Besteuerung des gemeinnützigen Vereins
Einleitung
Gutes tun und damit gleichzeitig Steuern sparen: Unter diesem Motto fördert
der Staat das Gemeinwohl. Spender und Stifter können ihre Zuwendungen
in gewissen Größenordnungen von der Steuer als Sonderausgaben absetzen
und die begünstigten Einrichtungen sind im Rahmen ihrer gemeinnützigen
Tätigkeit von der Körperschaft- und Gewerbesteuer befreit. Um diese
Privilegien zu erhalten, müssen Förderer und Institutionen eine Reihe
von Formvorschriften einhalten. Das beginnt mit der ordnungsgemäßen Spendenbescheinigung
und endet mit der strickten Mittelverwendung der Körperschaft für förderungswürdige
Zwecke.
Vereine können vielfältige Ziele verfolgen. So werden sie zum Beispiel
ins Leben gerufen, um das Wohlfahrtswesen zu fördern, wissenschaftlichen,
kulturellen oder religiösen Zwecken zu dienen oder um Freizeitaktivitäten
in einer größeren Gemeinschaft zu verfolgen.

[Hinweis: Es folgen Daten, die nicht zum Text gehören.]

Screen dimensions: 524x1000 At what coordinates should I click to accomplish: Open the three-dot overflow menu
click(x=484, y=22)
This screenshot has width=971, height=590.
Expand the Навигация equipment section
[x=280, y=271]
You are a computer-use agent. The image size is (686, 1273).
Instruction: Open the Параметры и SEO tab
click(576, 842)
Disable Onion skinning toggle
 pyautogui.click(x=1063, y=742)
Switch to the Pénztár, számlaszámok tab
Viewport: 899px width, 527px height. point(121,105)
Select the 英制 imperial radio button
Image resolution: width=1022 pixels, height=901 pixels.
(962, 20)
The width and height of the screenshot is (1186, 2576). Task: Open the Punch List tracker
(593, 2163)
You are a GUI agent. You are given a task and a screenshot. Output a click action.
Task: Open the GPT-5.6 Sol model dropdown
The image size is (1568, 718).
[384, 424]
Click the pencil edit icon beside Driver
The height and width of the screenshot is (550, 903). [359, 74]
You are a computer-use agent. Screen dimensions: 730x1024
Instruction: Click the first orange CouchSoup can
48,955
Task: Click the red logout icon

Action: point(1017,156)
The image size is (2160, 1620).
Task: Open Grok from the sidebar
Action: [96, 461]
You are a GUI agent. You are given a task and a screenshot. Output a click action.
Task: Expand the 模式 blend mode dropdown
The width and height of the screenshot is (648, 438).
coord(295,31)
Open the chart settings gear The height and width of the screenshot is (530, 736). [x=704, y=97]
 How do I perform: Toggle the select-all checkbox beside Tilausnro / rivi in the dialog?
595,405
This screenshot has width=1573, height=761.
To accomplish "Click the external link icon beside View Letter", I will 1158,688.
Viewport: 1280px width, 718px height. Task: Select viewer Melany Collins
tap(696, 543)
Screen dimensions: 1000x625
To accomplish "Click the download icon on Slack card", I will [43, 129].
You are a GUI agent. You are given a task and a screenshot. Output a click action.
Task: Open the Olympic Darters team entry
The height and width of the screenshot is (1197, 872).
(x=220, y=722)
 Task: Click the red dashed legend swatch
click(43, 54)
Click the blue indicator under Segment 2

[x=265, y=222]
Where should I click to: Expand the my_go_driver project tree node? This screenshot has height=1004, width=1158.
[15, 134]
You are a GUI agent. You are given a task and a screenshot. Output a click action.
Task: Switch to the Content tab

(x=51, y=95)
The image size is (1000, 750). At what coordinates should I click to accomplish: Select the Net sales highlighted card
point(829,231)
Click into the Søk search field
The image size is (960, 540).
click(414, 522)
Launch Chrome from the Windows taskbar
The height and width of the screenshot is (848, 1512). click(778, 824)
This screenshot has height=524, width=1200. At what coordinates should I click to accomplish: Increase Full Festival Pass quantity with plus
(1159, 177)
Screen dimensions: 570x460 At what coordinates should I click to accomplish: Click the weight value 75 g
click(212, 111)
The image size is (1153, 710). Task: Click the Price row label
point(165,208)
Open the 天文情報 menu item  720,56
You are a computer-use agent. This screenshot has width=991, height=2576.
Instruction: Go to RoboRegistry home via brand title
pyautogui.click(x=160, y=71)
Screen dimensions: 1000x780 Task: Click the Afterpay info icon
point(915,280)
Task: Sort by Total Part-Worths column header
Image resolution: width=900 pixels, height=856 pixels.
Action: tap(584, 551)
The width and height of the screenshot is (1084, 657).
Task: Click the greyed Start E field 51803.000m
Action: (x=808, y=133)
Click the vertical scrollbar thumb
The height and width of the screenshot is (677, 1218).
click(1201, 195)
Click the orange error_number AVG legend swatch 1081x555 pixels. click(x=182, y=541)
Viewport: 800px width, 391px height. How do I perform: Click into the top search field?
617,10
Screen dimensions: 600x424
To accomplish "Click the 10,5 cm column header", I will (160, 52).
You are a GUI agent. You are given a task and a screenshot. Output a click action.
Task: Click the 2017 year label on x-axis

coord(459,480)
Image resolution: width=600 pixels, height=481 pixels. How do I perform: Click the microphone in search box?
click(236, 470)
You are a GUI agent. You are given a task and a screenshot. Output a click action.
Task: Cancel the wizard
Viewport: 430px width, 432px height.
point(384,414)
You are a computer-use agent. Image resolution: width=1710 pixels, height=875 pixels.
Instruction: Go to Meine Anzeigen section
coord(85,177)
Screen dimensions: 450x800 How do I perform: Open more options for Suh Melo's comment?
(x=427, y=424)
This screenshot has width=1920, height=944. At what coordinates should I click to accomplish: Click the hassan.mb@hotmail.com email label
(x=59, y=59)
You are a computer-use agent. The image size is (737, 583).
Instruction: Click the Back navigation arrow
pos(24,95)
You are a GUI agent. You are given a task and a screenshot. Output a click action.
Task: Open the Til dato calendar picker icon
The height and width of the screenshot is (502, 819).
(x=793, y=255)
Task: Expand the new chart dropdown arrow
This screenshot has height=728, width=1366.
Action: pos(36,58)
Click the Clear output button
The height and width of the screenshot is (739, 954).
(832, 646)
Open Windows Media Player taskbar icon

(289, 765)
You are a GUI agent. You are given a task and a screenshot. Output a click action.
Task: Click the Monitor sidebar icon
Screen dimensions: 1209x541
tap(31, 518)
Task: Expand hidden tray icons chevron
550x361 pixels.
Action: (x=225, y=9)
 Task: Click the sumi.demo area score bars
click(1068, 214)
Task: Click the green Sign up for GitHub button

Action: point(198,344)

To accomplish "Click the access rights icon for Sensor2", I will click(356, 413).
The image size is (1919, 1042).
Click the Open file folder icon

Die steuerliche Behandlung des Vereins stellt eine komplexe Rechtsmaterie
dar, die dem Laien nicht unbedingt geläufig ist.
Dieser Ratgeber gibt daher einen ersten Einblick in die steuerliche Behandlung
eines Vereins. Berücksichtigt wird dabei das Gesetz zur weiteren Stärkung
des bürgerlichen Engagements,das unter dem Motto „Hilfe für
Helfer“ rückwirkend ab dem 1.1.2007 großzügigere
Regelungen beim Gemeinnützigkeits- und Spendenrecht brachte. Hierbei
wurden das Spendenrecht einfacher, übersichtlicher und praktikabler
gestaltet und neue Anreize geschaffen, sich durch Stiftungen an der Förderung
des Gemeinwohls zu beteiligen. Mehr Übersichtlichkeit im Spendenrecht
wird insbesondere durch die beiden Maßnahmen erreicht, dass es zu
einer einheitlichen Definition von spendenbegünstigten und gemeinnützigen
Zwecken kommt und es keine unterschiedlichen Sätze bei den unterschiedlichen
förderungswürdigen Zwecken mehr gibt.